### PROBLEM TO WORK ON:
Exclude all pictures, then restate the entries below word for word.

=======

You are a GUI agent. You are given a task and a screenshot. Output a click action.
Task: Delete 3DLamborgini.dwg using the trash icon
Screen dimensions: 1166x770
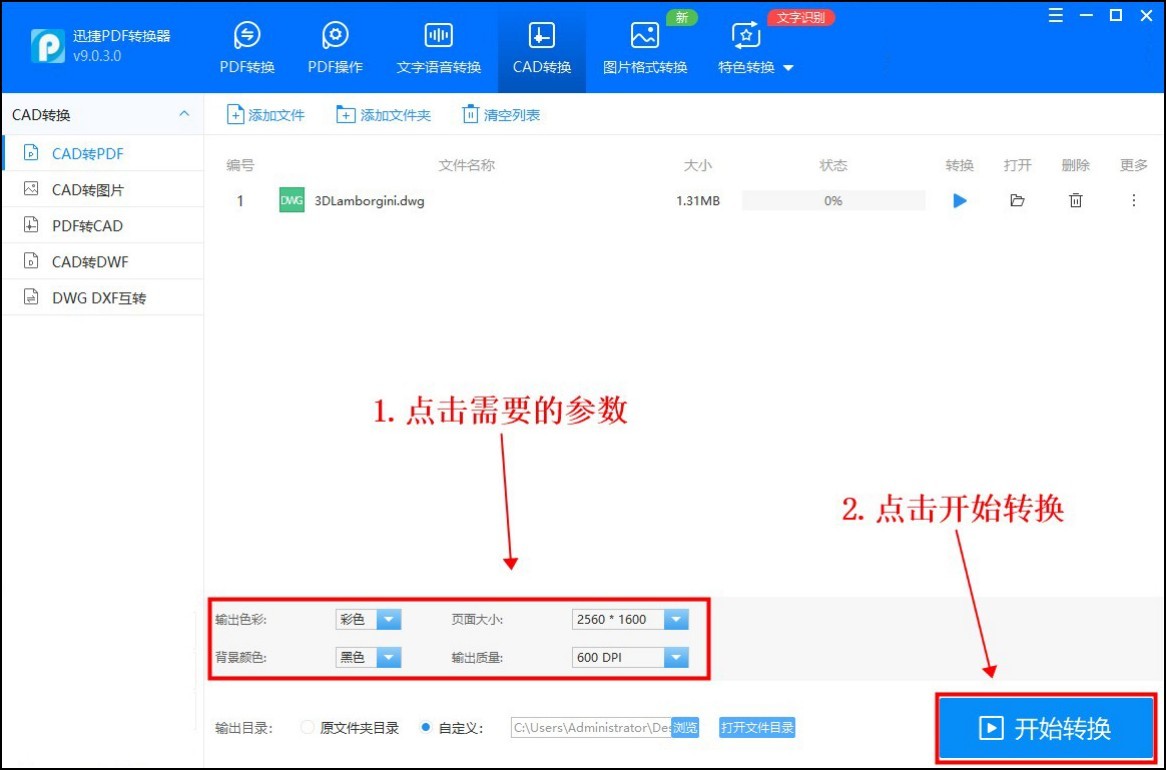[x=1076, y=200]
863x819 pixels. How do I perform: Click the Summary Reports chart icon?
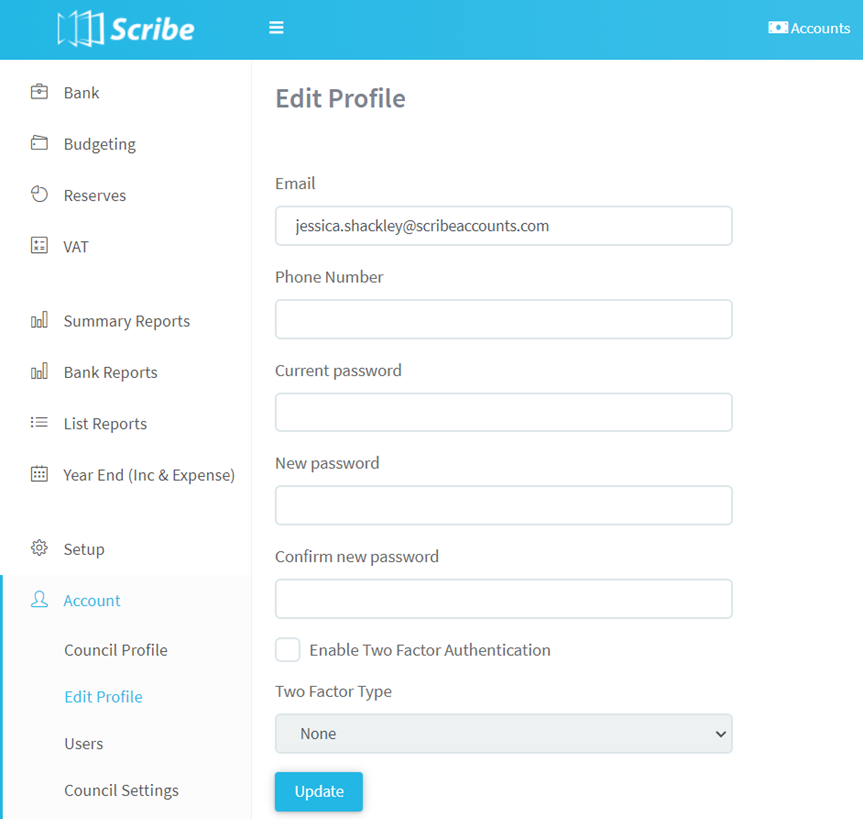pos(38,320)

=======

### ANSWER SPACE:
You are a GUI agent. You are given a task and a screenshot. Output a click action.
Task: Delete 3DLamborgini.dwg using the trash icon
Screen dimensions: 1166x770
[x=1076, y=200]
863x819 pixels. How do I perform: Click the Summary Reports chart icon?
pos(38,320)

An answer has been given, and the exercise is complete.